▸ **EXCERPTED TEXT**:
####################
In another embodiment, the present disclosure provides kits for carrying out the methods of the disclosure. In some embodiments, a kit can include one or more of a CABRNT, CAVA, and/or CABRNT-CAVA guide of the disclosure, a Cas protein, a polynucleotide encoding a Cas protein, an effector protein, a polynucleotide encoding an effector protein, a multiplexed genetic targeting agent, a polynucleotide encoding a multiplexed genetic targeting agent, a donor polynucleotide, a tandem fusion protein, a polynucleotide encoding a tandem fusion protein, a reporter element, a genetic element of interest, a component of a split system and/or any nucleic acid or proteinaceous molecule necessary to carry out the embodiments of the methods of the disclosure, or any combination thereof.

In some embodiments of the kits, the kit can comprise a single-guide nucleic acid-targeting nucleic acid. In some embodiments of the kits, the kit can comprise a dual-guide nucleic acid-targeting nucleic acid. In some embodiments of the kits, the kit can comprise two or more dual guide or single-guide nucleic acid-targeting nucleic acids. In some embodiments, a vector may encode for a nucleic acid targeting nucleic acid that is used in combination with a synthesized CABRNT, CAVA, or CABRNT-CAVA polynucleotide or guide (e.g., a tracrRNA, a crRNA, a sgRNA, or a crRNA/tracrRNA).

In some embodiments of the kits, the kit can further comprise a donor polynucleotide, or a polynucleotide sequence encoding the donor polynucleotide, or a viral vector comprising a donor polynucleotide, to achieve the desired genetic modification. Components of a kit can be in separate containers or can be combined in a single container.

A kit can further comprise one or more additional reagents, where such additional reagents can be selected from a buffer, a buffer for introducing a polypeptide or polynucleotide item of the kit into a cell, a wash buffer, a control reagent, a control vector, a control RNA polynucleotide, a reagent for in vitro production of the polypeptide from DNA, adaptors for sequencing and the like. A buffer can be a stabilization buffer, a reconstituting buffer, or a diluting buffer.

In some instances, a kit can comprise one or more additional reagents specific for plants and/or fungi. One or more additional reagents for plants and/or fungi can include, for example, soil, nutrients, plants, seeds, spores, Agrobacterium, T-DNA vector, and a pBINAR vector.
####################
▸ **YOUR TASKS**:
• 1. According to the passage on kits, what kinds of buffer can a buffer be?
• 2. From the passage on kits, reproduce word for word the portion that begins with the words containing "In some instances, a" and ends with "a pBINAR vector.".

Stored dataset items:
####################
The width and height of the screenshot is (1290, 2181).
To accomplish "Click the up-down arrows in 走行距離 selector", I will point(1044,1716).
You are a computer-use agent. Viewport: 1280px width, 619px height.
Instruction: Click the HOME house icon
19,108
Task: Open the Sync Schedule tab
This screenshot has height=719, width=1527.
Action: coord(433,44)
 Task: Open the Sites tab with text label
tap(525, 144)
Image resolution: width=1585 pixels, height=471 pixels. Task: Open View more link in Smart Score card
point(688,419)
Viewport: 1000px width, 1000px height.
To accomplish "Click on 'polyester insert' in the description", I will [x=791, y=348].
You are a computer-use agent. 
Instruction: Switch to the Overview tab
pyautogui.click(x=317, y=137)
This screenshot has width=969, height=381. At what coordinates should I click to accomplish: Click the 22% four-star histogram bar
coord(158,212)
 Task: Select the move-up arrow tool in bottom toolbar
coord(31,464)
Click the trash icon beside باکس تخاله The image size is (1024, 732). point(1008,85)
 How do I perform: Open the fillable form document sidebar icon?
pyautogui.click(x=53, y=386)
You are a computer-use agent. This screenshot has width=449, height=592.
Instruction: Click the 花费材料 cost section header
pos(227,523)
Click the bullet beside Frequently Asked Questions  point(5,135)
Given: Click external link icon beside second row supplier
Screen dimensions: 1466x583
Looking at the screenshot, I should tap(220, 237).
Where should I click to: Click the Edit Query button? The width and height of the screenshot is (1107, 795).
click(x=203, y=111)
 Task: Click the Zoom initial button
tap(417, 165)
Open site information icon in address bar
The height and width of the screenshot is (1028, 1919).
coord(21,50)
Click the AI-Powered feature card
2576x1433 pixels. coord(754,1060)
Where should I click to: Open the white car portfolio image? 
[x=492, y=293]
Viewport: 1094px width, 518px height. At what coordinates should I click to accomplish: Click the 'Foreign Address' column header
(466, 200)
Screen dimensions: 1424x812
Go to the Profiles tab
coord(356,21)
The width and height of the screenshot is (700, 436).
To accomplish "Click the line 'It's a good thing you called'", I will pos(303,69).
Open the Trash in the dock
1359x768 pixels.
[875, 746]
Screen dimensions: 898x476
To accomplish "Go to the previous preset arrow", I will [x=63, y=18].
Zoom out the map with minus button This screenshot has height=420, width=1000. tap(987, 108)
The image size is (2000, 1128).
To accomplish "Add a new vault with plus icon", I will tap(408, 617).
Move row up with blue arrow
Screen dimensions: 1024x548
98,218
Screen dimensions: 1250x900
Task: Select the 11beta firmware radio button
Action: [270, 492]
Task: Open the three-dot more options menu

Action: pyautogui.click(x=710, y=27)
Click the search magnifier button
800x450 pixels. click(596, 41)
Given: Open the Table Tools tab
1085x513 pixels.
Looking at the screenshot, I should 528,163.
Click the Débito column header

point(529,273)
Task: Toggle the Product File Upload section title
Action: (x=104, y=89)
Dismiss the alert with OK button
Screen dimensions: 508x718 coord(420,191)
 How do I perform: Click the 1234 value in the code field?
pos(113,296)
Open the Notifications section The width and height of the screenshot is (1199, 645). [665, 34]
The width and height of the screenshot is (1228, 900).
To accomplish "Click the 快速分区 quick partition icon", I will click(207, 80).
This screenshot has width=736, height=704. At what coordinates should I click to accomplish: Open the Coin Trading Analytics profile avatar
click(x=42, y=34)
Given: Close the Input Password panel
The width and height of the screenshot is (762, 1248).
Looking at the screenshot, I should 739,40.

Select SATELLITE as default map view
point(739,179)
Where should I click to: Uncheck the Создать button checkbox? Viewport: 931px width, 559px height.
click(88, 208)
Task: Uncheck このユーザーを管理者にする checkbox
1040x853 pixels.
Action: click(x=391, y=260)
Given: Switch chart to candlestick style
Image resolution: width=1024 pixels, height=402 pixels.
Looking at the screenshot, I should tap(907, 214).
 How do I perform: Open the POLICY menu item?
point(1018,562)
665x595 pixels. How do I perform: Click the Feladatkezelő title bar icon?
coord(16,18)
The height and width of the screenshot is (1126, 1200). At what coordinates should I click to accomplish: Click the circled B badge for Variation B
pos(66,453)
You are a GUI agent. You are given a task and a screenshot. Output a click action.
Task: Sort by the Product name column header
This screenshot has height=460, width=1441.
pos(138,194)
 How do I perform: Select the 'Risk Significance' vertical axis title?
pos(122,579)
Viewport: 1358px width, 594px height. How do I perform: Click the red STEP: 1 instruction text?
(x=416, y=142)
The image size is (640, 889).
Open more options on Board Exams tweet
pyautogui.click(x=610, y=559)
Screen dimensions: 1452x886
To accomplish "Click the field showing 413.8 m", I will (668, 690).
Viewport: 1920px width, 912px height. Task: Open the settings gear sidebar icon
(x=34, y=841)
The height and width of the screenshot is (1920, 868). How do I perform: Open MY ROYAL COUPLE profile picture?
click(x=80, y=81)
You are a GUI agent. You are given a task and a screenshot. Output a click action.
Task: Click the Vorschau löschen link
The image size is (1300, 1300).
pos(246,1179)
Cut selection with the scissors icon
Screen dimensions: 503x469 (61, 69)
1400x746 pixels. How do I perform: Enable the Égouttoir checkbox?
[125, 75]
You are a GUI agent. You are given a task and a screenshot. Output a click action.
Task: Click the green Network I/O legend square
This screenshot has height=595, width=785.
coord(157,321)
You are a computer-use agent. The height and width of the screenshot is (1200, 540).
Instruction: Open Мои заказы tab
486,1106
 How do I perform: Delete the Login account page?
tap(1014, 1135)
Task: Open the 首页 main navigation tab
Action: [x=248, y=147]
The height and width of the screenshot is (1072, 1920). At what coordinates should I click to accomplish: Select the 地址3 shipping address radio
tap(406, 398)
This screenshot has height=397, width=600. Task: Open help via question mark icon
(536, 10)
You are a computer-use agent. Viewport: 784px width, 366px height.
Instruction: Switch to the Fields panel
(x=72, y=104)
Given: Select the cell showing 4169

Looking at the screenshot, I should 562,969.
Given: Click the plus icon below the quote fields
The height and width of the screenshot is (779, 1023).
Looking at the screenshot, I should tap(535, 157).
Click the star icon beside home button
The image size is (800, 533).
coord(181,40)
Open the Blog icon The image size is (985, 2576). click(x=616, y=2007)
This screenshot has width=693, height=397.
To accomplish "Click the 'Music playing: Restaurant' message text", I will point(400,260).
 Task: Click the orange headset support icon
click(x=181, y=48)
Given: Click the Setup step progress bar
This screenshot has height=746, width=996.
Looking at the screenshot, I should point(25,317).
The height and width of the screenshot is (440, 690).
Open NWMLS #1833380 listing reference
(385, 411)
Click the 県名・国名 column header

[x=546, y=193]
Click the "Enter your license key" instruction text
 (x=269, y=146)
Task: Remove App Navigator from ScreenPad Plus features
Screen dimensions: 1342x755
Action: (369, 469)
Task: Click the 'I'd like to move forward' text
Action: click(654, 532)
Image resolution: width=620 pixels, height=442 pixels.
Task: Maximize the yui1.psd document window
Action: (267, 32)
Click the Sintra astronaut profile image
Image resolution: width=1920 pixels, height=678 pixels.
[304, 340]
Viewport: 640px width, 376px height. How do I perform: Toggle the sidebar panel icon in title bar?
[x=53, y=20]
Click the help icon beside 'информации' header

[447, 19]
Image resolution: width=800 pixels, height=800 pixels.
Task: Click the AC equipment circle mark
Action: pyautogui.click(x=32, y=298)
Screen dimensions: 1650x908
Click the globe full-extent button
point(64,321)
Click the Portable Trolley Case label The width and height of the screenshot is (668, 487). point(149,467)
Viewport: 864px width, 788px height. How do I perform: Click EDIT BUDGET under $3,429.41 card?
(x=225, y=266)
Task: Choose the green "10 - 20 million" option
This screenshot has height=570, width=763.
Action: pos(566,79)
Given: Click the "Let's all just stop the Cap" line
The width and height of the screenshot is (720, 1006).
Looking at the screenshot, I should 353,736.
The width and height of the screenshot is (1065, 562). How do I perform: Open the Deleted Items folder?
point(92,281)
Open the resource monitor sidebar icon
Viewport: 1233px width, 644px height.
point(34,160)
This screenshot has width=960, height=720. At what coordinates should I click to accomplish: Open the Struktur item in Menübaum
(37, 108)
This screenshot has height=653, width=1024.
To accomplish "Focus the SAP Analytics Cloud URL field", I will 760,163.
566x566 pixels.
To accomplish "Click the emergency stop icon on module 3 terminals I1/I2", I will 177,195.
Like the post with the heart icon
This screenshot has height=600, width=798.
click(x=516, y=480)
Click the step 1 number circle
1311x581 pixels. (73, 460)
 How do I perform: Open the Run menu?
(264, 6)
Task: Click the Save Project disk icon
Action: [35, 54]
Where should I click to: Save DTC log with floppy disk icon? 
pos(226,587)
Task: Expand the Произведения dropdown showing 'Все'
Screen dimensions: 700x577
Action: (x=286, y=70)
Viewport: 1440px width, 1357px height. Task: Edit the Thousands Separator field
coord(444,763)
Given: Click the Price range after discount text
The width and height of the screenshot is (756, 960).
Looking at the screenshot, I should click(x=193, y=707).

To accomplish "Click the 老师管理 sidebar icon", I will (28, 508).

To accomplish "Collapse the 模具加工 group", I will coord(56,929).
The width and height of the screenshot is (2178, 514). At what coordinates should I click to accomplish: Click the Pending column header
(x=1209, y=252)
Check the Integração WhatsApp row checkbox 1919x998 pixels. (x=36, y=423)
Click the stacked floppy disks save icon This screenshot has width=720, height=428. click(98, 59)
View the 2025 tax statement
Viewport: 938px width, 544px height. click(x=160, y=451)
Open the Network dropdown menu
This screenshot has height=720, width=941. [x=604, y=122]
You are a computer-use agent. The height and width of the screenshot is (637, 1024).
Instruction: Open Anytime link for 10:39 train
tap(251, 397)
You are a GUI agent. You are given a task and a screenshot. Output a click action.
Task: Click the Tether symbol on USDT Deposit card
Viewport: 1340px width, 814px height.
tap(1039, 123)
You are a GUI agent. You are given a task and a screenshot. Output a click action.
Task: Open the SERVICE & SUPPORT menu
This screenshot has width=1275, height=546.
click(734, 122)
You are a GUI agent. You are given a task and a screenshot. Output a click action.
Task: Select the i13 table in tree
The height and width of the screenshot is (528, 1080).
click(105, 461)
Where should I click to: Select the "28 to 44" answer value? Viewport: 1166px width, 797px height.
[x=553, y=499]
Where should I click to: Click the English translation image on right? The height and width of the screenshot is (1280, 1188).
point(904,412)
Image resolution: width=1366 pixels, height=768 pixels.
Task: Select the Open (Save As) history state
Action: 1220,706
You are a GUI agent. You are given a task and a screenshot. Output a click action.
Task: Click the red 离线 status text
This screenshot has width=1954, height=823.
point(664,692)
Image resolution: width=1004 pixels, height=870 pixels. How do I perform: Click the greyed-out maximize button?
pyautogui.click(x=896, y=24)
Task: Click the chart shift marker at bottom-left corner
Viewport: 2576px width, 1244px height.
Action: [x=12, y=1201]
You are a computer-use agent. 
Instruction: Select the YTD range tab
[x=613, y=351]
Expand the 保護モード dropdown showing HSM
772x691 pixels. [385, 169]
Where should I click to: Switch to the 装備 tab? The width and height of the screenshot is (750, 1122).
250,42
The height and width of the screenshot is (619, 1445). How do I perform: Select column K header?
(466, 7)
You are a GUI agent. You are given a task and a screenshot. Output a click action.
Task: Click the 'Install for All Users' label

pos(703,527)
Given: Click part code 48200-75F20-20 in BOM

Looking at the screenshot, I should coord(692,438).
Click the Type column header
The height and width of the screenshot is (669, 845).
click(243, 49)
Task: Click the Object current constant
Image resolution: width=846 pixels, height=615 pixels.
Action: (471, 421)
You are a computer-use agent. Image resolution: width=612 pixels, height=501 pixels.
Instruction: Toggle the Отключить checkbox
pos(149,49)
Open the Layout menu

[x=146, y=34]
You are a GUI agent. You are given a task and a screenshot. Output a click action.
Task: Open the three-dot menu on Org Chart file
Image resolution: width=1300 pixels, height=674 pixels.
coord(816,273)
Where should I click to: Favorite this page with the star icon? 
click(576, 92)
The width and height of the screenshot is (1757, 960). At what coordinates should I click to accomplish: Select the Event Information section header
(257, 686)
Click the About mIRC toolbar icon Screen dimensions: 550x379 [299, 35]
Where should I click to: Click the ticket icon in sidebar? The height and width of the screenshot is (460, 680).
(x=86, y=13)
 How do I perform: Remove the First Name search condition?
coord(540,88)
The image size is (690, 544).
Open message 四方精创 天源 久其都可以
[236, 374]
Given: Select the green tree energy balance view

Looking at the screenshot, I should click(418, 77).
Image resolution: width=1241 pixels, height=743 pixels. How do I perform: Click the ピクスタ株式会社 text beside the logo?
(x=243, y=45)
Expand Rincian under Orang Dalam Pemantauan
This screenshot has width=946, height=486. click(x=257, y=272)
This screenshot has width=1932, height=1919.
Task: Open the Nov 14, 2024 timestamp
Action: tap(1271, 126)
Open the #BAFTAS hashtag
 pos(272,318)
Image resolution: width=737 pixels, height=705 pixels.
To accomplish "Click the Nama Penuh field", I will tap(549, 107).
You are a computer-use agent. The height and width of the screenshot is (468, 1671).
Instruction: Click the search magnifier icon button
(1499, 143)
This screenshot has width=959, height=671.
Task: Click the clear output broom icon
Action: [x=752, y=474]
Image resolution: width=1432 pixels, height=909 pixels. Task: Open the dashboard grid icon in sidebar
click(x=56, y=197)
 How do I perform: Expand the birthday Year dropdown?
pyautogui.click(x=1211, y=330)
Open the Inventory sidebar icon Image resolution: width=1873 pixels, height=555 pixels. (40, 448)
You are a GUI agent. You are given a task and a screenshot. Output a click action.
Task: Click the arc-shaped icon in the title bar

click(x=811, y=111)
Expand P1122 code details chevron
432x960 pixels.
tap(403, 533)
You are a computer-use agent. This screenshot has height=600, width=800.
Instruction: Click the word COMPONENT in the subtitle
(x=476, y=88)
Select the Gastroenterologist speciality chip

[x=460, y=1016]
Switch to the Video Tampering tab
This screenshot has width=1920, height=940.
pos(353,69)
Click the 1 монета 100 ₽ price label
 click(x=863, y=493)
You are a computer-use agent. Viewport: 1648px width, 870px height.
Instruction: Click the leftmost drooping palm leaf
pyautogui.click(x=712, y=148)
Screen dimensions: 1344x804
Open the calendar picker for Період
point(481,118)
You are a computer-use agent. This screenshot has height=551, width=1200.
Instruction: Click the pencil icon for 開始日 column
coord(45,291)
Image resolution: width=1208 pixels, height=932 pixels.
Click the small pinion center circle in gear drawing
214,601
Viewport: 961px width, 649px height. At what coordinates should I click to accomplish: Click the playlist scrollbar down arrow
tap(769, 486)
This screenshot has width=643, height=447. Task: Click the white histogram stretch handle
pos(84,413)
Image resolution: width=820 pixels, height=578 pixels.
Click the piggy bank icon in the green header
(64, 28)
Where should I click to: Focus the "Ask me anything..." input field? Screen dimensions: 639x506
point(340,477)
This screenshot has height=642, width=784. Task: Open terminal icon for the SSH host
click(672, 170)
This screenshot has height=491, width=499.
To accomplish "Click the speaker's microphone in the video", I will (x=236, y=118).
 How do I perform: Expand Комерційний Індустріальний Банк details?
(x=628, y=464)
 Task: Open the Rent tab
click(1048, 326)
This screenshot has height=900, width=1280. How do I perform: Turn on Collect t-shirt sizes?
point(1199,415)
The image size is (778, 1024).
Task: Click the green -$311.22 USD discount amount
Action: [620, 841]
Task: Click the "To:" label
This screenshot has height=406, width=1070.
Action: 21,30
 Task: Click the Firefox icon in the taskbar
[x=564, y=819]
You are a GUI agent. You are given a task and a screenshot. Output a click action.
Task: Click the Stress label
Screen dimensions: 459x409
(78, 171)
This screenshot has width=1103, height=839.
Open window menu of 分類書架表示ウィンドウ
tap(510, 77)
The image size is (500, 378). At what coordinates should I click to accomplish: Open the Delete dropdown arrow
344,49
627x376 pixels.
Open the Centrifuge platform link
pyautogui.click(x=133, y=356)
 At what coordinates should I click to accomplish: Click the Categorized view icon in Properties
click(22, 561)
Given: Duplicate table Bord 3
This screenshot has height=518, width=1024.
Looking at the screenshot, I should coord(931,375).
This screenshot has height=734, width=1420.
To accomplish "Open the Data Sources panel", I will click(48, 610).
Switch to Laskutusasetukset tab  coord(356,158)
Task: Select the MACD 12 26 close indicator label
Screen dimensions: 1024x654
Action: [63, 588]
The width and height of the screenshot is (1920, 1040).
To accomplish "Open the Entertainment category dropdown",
####################
▸ **ANSWERS BY ITEM**:
• 1. A stabilization buffer, a reconstituting buffer, or a diluting buffer.

• 2.
In some instances, a kit can comprise one or more additional reagents specific for plants and/or fungi. One or more additional reagents for plants and/or fungi can include, for example, soil, nutrients, plants, seeds, spores, Agrobacterium, T-DNA vector, and a pBINAR vector.